SELECTION
# Vapeclub Aspire Nautilus Mini - Now In Stock!



## JakesSA (23/7/14)

I have added the Aspire Nautilus Minis and the BVC coils onto the pre-order section in case you wish to reserve yours. 

Note that we expect stock to arrive no later than Monday 28th of July.

Now in stock!

You can find them here

Reactions: Like 1 | Winner 2


----------



## M4dm0nk3y (23/7/14)

This is awesome! These coils are compatible with the regular sized Nautilus too right?

Reactions: Agree 1


----------



## Darth_V@PER (23/7/14)

100 % correct @M4dm0nk3y


----------



## JakesSA (26/7/14)

Stock arrived and I have some good news about coil prices, they dropping to R190!

I am embarrassed to have to admit I made a mistake on the price calculation. These coils are purchased per single coil by us but then sold in packs of 5, my spreadsheet had it set to 4 coils per pack... 

This means two things:
1. Everyone who had purchased these coils are entitled to a refund or discount voucher of R50 per pack purchased. (I'll contact you directly via email as well)
2. I have more coils available.

I'll fix the price and stock holding first thing in the morning.

Reactions: Like 1 | Thanks 1


----------



## JakesSA (26/7/14)

Price has been corrected and items moved to the in stock section here. Apologies for the inconvenience caused!

STORED DATA
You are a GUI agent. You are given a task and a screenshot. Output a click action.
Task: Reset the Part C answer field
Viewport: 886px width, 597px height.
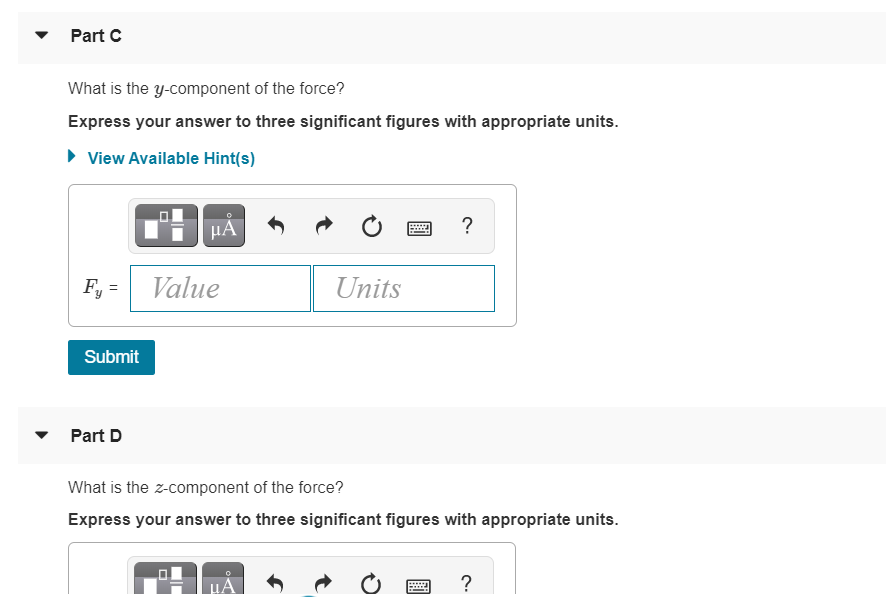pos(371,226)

THE TASK
Write what comes next in the forum thread about the Aspire Nautilus Mini, starting after its final post.

TASK RESULT
EDIT: These coils are also compatible with the original Nautilus which we have on special for R380 ..

Reactions: Like 1


----------



## Zodiac (26/7/14)

Ummm....so if your spreadsheet had it set to 4 coils per pack, why would you then charge more, and charge less now that you have corrected to 5 coils per pack ?


----------



## MarkK (26/7/14)

Total price divided by 4 = more per unit then divided by 5.
I am guessing here lol


----------



## JakesSA (26/7/14)

However it works out, be quick if you want some today still.


----------



## Andre (26/7/14)

JakesSA said:


> Stock arrived and I have some good news about coil prices, they dropping to R190!
> 
> I am embarrassed to have to admit I made a mistake on the price calculation. These coils are purchased per single coil by us but then sold in packs of 5, my spreadsheet had it set to 4 coils per pack...
> 
> ...


Thank you.


----------



## JakesSA (28/7/14)

Has anyone actually tried these coils, I fail to find any reviews on this forum yet? How is this possible?

I didn't want to say anything for fear of sounding like I'm just promoting our products but I have some Uncle J's John Wayne in one and it ROCKS!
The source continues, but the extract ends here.